2. Fed monetisation leading to rising inflation expectations
Fed monetisation of US Treasury debt will only be supportive of T-Bonds until inflation expectations begin to rise rapidly in response to the monetisation, at which point additional monetisation of Treasury debt will become counter-productive.
It should be kept in mind that most, if not all, of the hyperinflations of the past 100 years, including the famous Weimar hyperinflation, were set in motion by central bank monetisation of government debt.
3. Large-scale selling by foreign central banks
It is widely believed that foreign central banks, such and the Bank of China and the Bank of Japan, accumulate US Treasury debt in response to trade imbalances, but this is not true. The aforementioned accumulation of US government bonds is done in an effort to SUSTAIN the imbalances. For example, when a Chinese manufacturing company receives US dollars in exchange for products shipped to the US, the Bank of China is under no obligation to purchase these dollars and to then exchange them for Treasury Bonds.
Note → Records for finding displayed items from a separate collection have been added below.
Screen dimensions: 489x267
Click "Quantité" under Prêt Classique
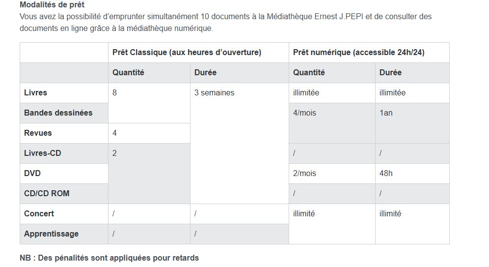128,72
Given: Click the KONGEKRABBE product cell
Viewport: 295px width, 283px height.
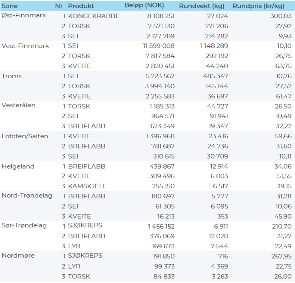Looking at the screenshot, I should click(94, 16).
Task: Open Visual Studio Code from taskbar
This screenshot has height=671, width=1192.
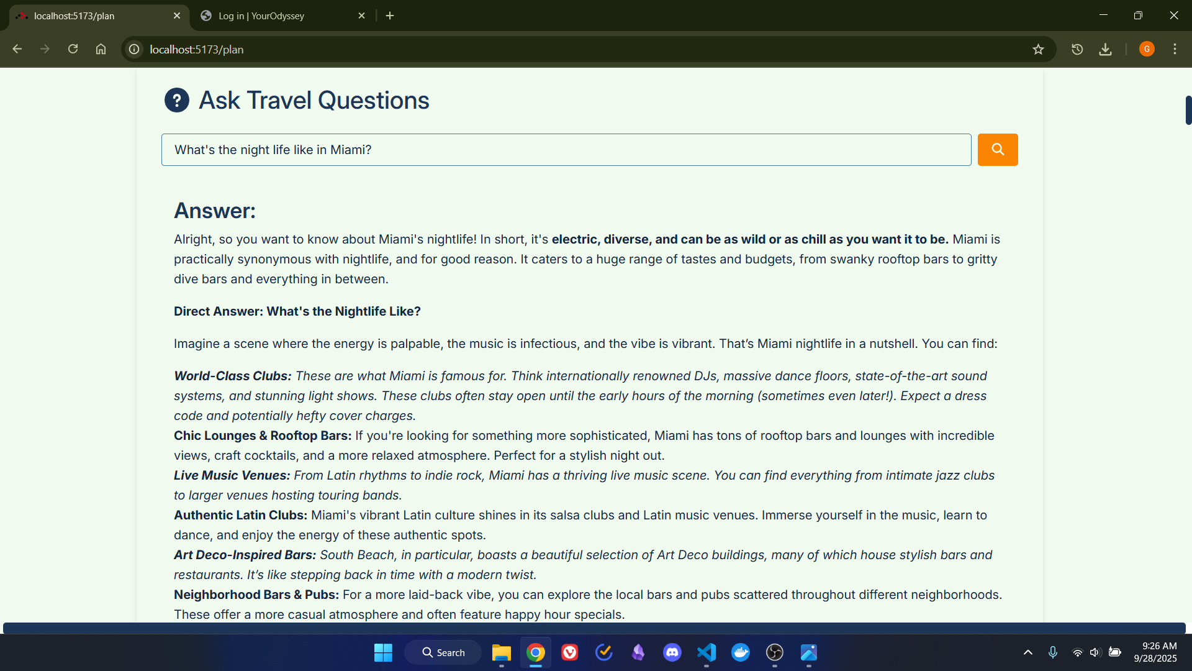Action: 707,652
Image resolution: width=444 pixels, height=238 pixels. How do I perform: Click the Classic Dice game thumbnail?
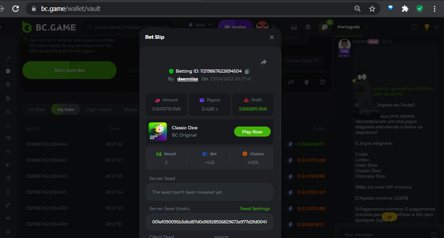click(158, 131)
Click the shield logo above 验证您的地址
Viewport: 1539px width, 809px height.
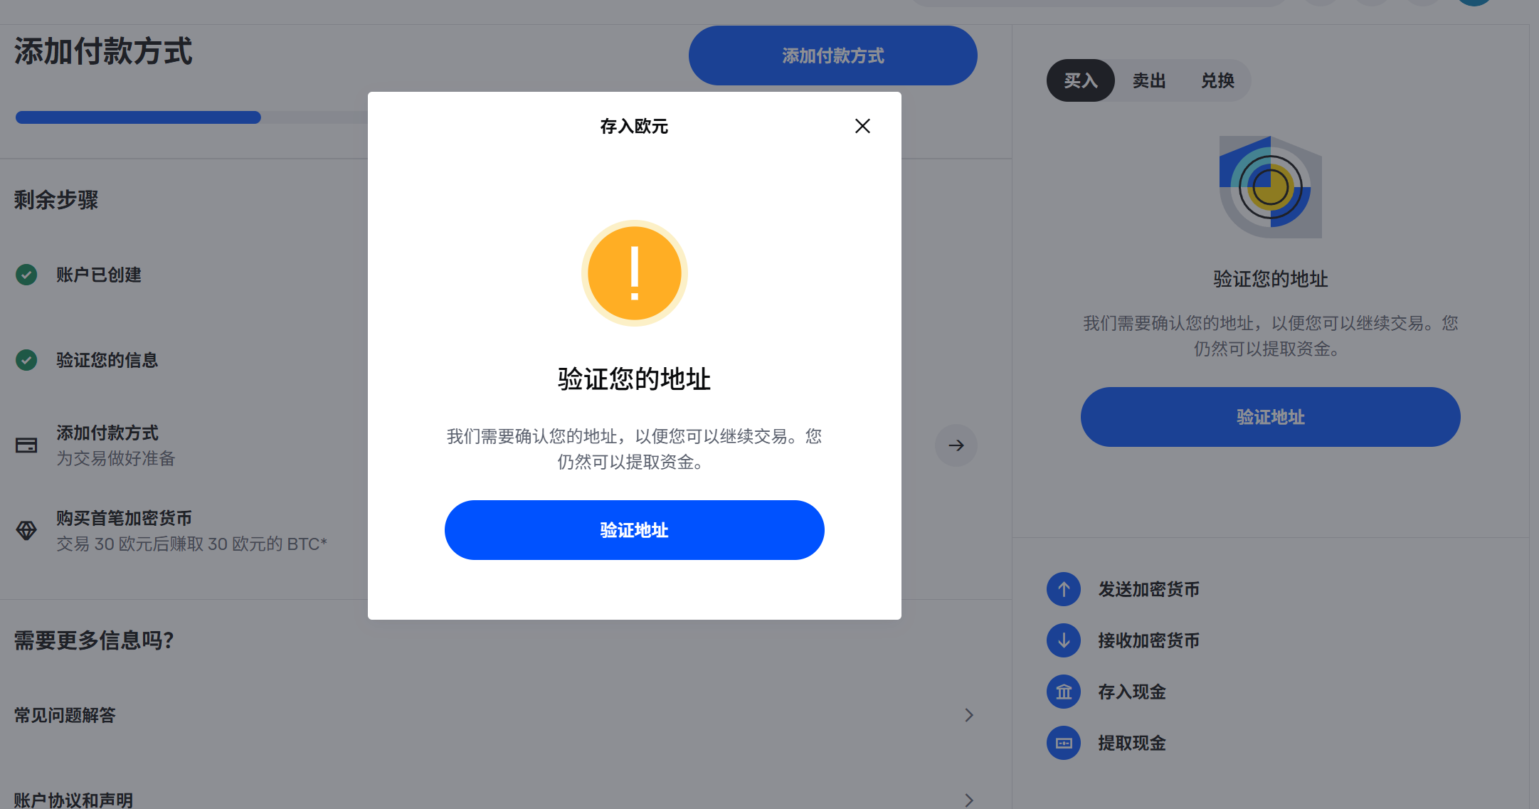1269,187
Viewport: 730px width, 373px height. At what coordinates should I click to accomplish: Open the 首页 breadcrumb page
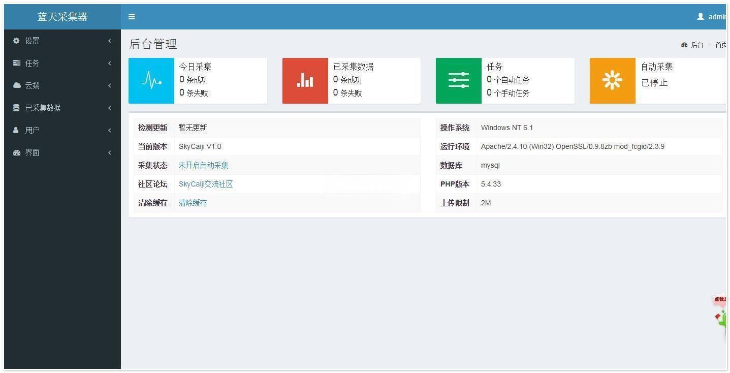click(x=720, y=45)
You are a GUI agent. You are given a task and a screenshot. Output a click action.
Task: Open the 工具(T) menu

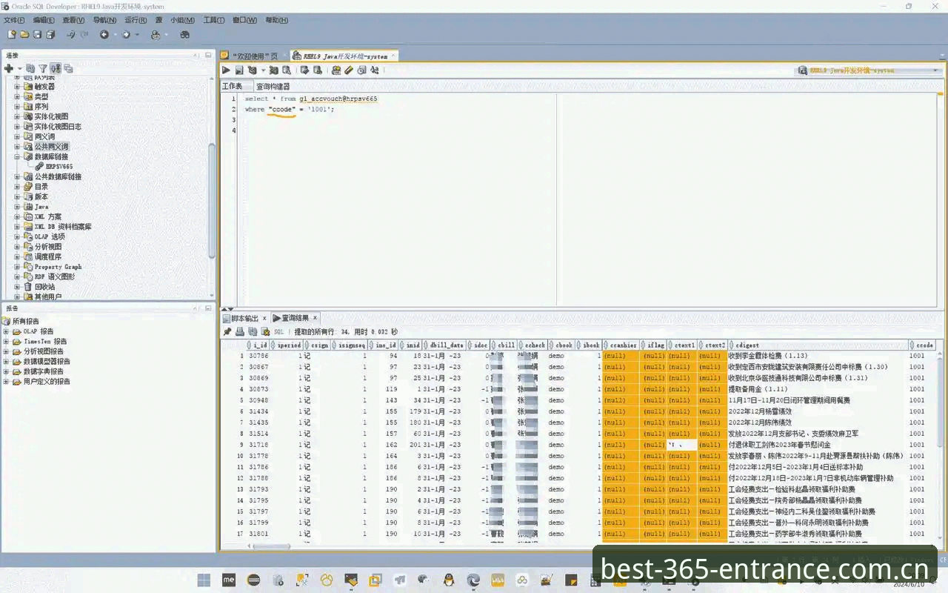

Instead, it CHOOSES to take this action to prevent the Yuan from gaining against the US$ and to maintain the trade-related status quo.
At some point, foreign governments and central banks are going to realise that their economies are being damaged by their efforts to support exporting industries. At this point the foreign CBs will become large-scale sellers of US Treasury debt.
If foreign CBs became large-scale sellers of US Treasury debt then the US authorities would likely react in one of two ways. The first would be to immediately default on the debt, causing Risk #1 to materialise. The second would be for the Fed to accelerate its monetisation of T-Bonds, bringing Risk #2 to the fore.
Although we expect the bottom to fall out of the T-Bond market within the next several years, we currently don't have any desire to risk money betting against this market. There are, we think, better uses for our money than betting against the world's most manipulated market at a time when there is no evidence that the prime manipulator (the Fed) has lost its ability to support the market.
Additionally, if we were inclined to take a short position in bonds we wouldn't choose to short the bonds issued by an entity with unlimited access to money. We would, instead, choose to short the bonds of entities that are now cash-strapped or are likely to become cash-strapped during the next major economic downturn. General examples of attractive short-sale candidates are municipal bonds and junk bonds.